If I were to give advice on how to not be a chameleon, or how to move away from the chameleon effect or counteract the chameleon effect, it would probably be things I’ve already said in different episodes. First and foremost is sit down and have a conversation with yourself. Figure out what matters to you. This comes down to why do things matter. I have friends who got college degrees because their parents pushed them to college, and I have friends who got college degrees because they wanted to get a college degree. It was something that mattered to them. That’s the kind of thing I’m talking about.
It basically comes down to
- listening to yourself
- trusting yourself
- examining yourself
- examining your beliefs
- Why do I think this?
- Why do I feel this?
- Why do I feel like I have to wear a mask?

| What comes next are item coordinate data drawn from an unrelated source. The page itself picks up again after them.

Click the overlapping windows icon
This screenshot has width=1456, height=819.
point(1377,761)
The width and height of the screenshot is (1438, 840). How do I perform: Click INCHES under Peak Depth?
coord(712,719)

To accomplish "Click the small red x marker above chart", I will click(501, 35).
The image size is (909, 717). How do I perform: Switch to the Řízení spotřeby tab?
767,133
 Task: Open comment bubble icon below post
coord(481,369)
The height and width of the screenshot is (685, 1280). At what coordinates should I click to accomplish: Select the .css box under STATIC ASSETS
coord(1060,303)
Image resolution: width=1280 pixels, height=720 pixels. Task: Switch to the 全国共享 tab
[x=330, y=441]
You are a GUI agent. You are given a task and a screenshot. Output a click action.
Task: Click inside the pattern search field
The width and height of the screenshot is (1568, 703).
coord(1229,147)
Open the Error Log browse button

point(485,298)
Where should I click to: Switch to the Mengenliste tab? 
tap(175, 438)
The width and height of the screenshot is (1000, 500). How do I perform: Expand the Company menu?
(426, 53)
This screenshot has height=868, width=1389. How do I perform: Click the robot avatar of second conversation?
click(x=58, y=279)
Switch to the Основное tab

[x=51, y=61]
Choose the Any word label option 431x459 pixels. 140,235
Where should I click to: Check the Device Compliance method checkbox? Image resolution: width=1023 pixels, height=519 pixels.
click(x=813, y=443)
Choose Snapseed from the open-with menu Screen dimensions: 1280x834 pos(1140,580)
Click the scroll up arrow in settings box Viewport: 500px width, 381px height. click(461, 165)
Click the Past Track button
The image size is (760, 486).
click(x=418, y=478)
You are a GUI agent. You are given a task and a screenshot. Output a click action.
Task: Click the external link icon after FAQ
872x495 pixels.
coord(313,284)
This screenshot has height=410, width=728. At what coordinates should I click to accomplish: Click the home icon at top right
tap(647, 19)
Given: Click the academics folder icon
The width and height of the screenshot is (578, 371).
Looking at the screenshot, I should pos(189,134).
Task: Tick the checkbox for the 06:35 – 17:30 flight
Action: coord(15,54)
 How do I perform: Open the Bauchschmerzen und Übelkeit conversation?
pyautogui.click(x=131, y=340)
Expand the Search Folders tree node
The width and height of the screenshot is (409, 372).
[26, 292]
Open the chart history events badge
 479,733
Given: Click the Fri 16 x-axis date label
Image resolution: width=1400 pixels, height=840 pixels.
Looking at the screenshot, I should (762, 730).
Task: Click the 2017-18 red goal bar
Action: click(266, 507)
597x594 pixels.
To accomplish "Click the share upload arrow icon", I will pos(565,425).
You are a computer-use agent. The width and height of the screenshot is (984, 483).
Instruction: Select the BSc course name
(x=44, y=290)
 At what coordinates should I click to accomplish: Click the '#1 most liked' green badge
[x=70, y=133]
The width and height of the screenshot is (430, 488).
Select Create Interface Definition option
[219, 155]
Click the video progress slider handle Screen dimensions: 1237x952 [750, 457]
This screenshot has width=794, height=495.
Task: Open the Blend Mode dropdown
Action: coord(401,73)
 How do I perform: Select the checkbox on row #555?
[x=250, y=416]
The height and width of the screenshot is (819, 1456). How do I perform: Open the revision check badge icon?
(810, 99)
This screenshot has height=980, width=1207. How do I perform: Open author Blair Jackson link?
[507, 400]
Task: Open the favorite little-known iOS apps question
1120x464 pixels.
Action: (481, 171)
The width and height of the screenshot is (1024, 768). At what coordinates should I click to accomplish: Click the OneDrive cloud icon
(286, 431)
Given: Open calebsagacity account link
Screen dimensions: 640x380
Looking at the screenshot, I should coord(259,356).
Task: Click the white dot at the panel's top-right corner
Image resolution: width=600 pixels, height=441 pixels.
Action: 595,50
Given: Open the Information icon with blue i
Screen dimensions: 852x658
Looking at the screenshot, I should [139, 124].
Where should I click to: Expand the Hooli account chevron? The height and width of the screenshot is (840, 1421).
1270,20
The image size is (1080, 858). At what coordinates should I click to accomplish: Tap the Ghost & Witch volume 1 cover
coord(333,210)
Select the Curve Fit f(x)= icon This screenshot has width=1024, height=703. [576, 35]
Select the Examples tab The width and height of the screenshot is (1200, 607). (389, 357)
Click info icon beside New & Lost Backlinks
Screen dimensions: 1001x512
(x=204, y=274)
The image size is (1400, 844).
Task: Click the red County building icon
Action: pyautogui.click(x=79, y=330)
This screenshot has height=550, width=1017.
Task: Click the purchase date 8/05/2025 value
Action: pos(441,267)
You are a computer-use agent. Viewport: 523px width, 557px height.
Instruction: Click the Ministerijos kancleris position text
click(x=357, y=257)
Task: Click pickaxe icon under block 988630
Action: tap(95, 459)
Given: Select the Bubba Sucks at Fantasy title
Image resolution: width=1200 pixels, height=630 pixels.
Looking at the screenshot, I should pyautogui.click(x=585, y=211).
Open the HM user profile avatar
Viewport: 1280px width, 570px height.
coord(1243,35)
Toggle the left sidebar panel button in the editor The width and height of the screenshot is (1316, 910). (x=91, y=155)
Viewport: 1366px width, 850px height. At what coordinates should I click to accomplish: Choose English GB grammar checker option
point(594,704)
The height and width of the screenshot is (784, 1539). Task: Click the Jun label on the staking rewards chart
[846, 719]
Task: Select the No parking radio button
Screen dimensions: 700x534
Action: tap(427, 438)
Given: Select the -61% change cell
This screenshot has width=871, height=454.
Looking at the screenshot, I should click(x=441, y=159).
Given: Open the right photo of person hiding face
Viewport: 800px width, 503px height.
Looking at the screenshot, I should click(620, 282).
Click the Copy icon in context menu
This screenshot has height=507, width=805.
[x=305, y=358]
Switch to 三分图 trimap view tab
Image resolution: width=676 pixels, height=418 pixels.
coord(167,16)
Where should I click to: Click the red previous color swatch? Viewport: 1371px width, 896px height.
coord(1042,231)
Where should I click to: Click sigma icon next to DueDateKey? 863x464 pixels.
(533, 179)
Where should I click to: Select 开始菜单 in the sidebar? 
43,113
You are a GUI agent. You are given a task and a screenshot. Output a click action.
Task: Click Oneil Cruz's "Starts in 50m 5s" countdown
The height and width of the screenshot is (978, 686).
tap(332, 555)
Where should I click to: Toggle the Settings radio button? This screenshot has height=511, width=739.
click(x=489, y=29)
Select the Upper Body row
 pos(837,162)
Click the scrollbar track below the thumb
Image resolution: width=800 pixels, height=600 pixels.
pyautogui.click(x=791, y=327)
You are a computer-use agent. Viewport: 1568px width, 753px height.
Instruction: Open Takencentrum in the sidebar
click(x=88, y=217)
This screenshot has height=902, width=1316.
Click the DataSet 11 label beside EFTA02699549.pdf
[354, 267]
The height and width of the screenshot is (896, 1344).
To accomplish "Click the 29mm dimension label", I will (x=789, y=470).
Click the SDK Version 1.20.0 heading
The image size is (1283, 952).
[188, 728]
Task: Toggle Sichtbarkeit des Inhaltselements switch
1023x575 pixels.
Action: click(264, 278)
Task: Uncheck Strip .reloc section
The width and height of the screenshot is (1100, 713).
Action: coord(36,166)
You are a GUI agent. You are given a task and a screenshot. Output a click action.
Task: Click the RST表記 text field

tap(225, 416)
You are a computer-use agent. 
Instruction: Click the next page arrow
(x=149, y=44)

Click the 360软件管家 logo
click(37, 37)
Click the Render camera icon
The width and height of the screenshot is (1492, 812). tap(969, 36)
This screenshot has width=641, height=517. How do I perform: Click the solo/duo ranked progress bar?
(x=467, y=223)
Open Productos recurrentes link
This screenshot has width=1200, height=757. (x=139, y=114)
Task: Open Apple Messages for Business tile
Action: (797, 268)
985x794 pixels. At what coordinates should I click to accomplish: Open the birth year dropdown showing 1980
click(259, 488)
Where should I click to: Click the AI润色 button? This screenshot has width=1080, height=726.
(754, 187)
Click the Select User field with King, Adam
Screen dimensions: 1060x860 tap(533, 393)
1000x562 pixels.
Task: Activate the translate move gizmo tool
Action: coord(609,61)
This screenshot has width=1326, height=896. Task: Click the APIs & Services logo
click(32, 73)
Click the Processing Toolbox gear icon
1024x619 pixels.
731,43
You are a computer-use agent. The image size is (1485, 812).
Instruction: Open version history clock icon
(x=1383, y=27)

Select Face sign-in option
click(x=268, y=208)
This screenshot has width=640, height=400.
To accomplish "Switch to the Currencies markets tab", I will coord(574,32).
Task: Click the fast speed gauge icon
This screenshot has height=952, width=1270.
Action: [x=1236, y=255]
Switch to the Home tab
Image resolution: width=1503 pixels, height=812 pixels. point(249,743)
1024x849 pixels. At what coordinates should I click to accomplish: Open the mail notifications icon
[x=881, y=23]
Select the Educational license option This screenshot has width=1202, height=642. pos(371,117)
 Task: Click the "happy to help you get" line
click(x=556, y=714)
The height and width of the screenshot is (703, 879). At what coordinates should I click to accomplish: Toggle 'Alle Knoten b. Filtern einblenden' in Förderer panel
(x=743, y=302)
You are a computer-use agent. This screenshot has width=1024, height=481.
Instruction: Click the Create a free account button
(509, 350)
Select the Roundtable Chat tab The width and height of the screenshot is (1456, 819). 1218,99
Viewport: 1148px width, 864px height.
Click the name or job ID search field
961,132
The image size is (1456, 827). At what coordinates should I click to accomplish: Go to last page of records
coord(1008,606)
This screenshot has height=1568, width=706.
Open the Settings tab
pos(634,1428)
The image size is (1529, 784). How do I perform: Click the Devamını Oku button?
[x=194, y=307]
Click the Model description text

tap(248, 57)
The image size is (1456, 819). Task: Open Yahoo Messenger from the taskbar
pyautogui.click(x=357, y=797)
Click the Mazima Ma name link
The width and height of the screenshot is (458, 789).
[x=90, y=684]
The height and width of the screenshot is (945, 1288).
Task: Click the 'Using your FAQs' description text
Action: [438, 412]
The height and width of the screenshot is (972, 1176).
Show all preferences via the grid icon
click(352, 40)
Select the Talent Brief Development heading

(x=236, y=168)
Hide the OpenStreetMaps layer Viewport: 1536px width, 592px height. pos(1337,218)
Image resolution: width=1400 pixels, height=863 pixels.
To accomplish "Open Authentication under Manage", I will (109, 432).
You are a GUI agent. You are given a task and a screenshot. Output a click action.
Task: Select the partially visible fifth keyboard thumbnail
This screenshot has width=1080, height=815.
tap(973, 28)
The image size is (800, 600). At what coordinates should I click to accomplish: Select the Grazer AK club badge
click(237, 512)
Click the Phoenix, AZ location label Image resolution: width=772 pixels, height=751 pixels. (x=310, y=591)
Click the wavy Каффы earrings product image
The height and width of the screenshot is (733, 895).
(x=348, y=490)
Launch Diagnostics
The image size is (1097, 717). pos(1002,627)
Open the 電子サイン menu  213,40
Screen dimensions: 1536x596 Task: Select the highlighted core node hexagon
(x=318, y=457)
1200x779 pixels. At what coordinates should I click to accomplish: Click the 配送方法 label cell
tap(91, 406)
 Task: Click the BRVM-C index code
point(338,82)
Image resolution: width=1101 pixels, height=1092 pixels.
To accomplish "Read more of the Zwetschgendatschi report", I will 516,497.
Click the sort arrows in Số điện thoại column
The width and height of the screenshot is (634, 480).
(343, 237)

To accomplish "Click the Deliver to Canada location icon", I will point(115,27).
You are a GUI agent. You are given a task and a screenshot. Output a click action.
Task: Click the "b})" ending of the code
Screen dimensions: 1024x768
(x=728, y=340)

- What would happen if I didn’t wear that mask?
And folks, I gotta tell you. If the friendships that you currently have depend on you wearing a mask, that’s not a good friendship. True friends accept us for who we are. We don’t have to wear a mask with our true friends. you may feel like you need to wear a mask with your family, but you’ll find as I did, that the more you focus on determining who you are/what you care about/what matters to you, the harder it will be to wear that mask around your family. Especially if you’re a survivor of childhood trauma, because it’s easier for families to pretend that never happened, and people will always take the easy way out. And you have to ask yourself what matters most to you. I know some survivors who no longer have relationships with their families. They basically divorced their families of origin.
When I was seeing my therapist in Texas and first coming to grip with these memories, I knew I did not want to divorce my family. I took a break from them, but I did not want to divorce them. I just needed a break so that I could figure out what I really believed as opposed to what I’d been taught and told my entire life, and so that I could come back to them in a different dynamic. Instead of always feeling like I was the youngest child, I wanted to cut those apron strings and establish that grown-up relationship. And we were able to do that to a degree. Probably not as much as I wanted with my parents, but certainly more than I ever expected we would be able to do.
The chameleon effect is real.
- It comes from not knowing that you are enough just the way you are.
- It comes from thinking that somebody else has to define you or accept you.
- It comes from not being comfortable with yourself, with who you really are.
- It comes from feeling like you have to fit in, and fear of being shut out.
You are enough.
You are beautiful.
You have value just from the fact that you exist.
And if somebody doesn’t think the way you do, or they don’t behave the way you do, that doesn’t make you wrong or bad. It makes you unique, and that’s what we need. We need everybody to be the unique person they were created to be.
So promise yourself to not be a chameleon for the rest of your life.
Promise yourself to start figuring out who you are, what you believe, what you think, what matters to you and why. And start showing the rest of the world the beautiful creation that you are. There’s enough chameleons, there’s enough copycats out there. Let’s all start showing our uniqueness, and valuing that uniqueness.